The area enclosed by a polar curve r = f(theta) from theta = alpha to theta = beta is A = (1/2) integral from alpha to beta of [f(theta)]^2 d(theta). This formula comes from summing infinitesimal circular sectors (each with area (1/2)r^2 d(theta)) rather than rectangles. For area between two polar curves, use (1/2) integral of (r_outer^2 - r_inner^2) d(theta).
Derive the formula from the area of a circular sector. Practice with cardioids, rose curves, and limacons. Emphasize finding the correct theta bounds by analyzing where the curve starts and ends (or where two curves intersect). Graph the region before integrating.
In Cartesian coordinates, you compute area by slicing a region into thin vertical strips: each strip has width dx and height f(x), contributing f(x) dx to the total. You then integrate — which is precisely the limit of summing these rectangular strips as they become infinitely thin. Polar coordinates present a different geometry: a curve is described by its radial distance r from the origin as a function of angle θ. Thin vertical rectangles don't fit this setup naturally. Instead, you partition the region using thin circular sectors — pie slices sweeping through a small angle dθ.
A circular sector with radius r and central angle dθ has area (1/2)r² dθ. You can derive this from the full circle: a circle of radius r has area πr², and the sector is the fraction dθ/(2π) of the full circle, giving πr² · dθ/(2π) = (1/2)r² dθ. Summing infinitely many such sectors as dθ → 0 gives the integral A = (1/2) ∫_α^β [f(θ)]² dθ. This derivation is the same Riemann sum reasoning used in Cartesian integration — the only change is the shape of the infinitesimal piece (sector instead of rectangle) and the presence of the 1/2 factor, which reflects the sector formula.

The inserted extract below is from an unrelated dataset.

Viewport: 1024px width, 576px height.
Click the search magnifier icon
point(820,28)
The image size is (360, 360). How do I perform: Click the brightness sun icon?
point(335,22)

Selecting the correct bounds α and β is the critical skill. You must identify the angular range over which the curve sweeps out exactly the region you want to enclose. For a cardioid r = 1 + cos θ, the full curve traces once as θ runs from 0 to 2π. For a rose curve like r = cos(2θ), each petal completes in a quarter-revolution: one petal from θ = −π/4 to π/4, the next from π/4 to 3π/4, and so on. Using 0 to 2π for the rose would trace all four petals but also re-trace some portions, giving incorrect results. A reliable strategy: graph the curve, identify where r = 0 (these are usually natural petal endpoints), and trace one loop carefully before writing the integral.
For the area *between* two polar curves, the formula extends to A = (1/2) ∫_α^β (r_outer² − r_inner²) dθ, where r_outer and r_inner are evaluated at the same angle θ. This parallels the Cartesian formula for area between two functions, with r² in place of f(x) and the 1/2 still accounting for sector geometry. Finding intersection points by setting r_outer = r_inner (and solving for θ) typically determines the bounds when the two curves bound the region together. Watch for intersections that arise from different θ values — polar curves can meet at the pole even when r₁(θ₁) = 0 and r₂(θ₂) = 0 at different angles.